In The Crying of Lot 49, the most significant symbols of how modern consumerism hurts humanity are cars, the freeways laid down for them, and the smog they leave behind. In the novel, Oedipa get everywhere by car, and practically everything in California is designed around driving, reflecting the rise of American consumerist culture in which modern comfort like cars and freeways are deemed more important than the aesthetic beauty or climate of an entire city. Additionally, driving represents the double-sided nature of empowerment that comes with modern comforts: on the highway, Oedipa feels free but rootless, both empowered to act for herself (or go wherever she wants) and totally rootless, without any clear goals to fulfill or places to go in her life. Her mind clears up when she drives, but the world gets obscured by a thick layer of smog that seems to separate her both literally and figuratively from the rest of reality. And while all of Southern California becomes an endless concrete jungle full of unfamiliar places to explore, it is horrendously ugly and there is nothing at all worth seeing. To rebuild the world for cars, nature and history have to be paved over, like the city tears up a cemetery to build the East San Narciso Freeway. And by the end of the novel, building a world for cars seems to mean building a world that is not suitable for people to live happy, fulfilling lives.
Cars, Smog, and Freeways Quotes in The Crying of Lot 49
Yet at least he had believed in the cars. Maybe to excess: how could he not, seeing people poorer than him come in, Negro, Mexican, cracker, a parade seven days a week, bringing the most godawful of trade-ins: motorized, metal extensions of themselves, of their families and what their whole lives must be like, out there so naked for anybody, a stranger like himself, to look at […] Even if enough exposure to the unvarying gray sickness had somehow managed to immunize him, he could still never accept the way each owner, each shadow, filed in only to exchange a dented, malfunctioning version of himself for another, just as futureless, automotive projection of somebody else’s life. As if it were the most natural thing. To Mucho it was horrible. Endless, convoluted incest.

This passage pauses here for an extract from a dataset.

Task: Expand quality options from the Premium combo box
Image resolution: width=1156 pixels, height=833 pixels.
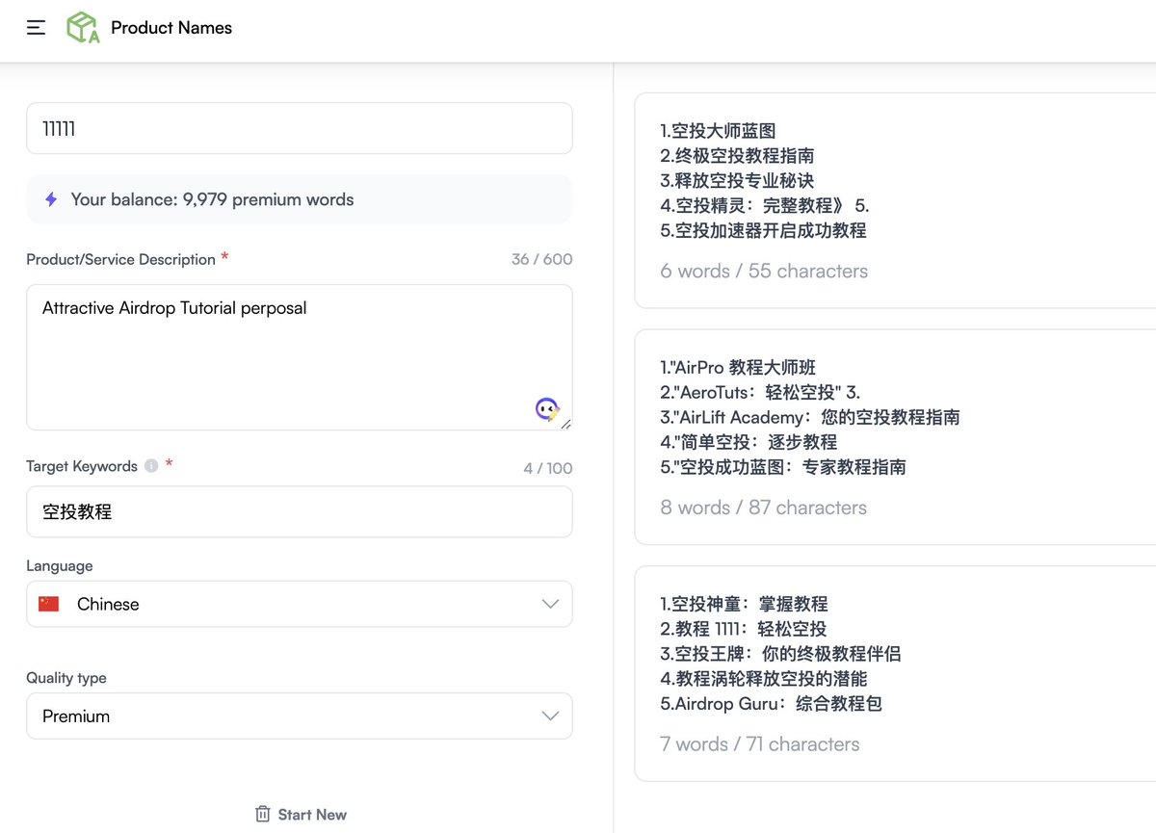Action: 300,716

San Narciso lay further south, near L.A. Like many named places in California it was less an identifiable city than a grouping of concepts—census tracts, special purpose bond-issue districts, shopping nuclei, all overlaid with access roads to its own freeway. But it had been Pierce's domicile, and headquarters: the place he'd begun his land speculating in ten years ago, and so put down the plinth course of capital on which everything afterward had been built, however rickety or grotesque, toward the sky; and that, she supposed, would set the spot apart, give it an aura. […] Though she knew even less about radios than about Southern Californians, there were to both outward patterns a hieroglyphic sense of concealed meaning, of an intent to communicate. There'd seemed no limit to what the printed circuit could have told her (if she had tried to find out); so in her first minute of San Narciso, a revelation also trembled just past the threshold of her understanding.
High above the L.A. freeways,
And the traffic's whine,
Stands the well-known Galactronics
Branch of Yoyodyne.
To the end, we swear undying
Loyalty to you,
Pink pavilions bravely shining,
Palm trees tall and true.
Looking down at San Francisco a few minutes later from the high point of the bridge’s arc, she saw smog. Haze, she corrected herself, is what it is, haze. How can they have smog in San Francisco? Smog, according to the folklore, did not begin till farther south. It had to be the angle of the sun.
Amid the exhaust, sweat, glare and ill-humor of a summer evening on an American freeway, Oedipa Maas pondered her Trystero problem. All the silence of San Narciso—the calm surface of the motel pool, the contemplative contours of residential streets like rakings in the sand of a Japanese garden—had not allowed her to think as leisurely as this freeway madness.
For John Nefastis (to take a recent example) two kinds of entropy, thermodynamic and informational, happened, say by coincidence, to look alike, when you wrote them down as equations. Yet he had made his mere coincidence respectable, with the help of Maxwell’s Demon.
Now here was Oedipa, faced with a metaphor of God knew how many parts; more than two, anyway. With coincidences blossoming these days wherever she looked, she had nothing but a sound, a word, Trystero, to hold them together.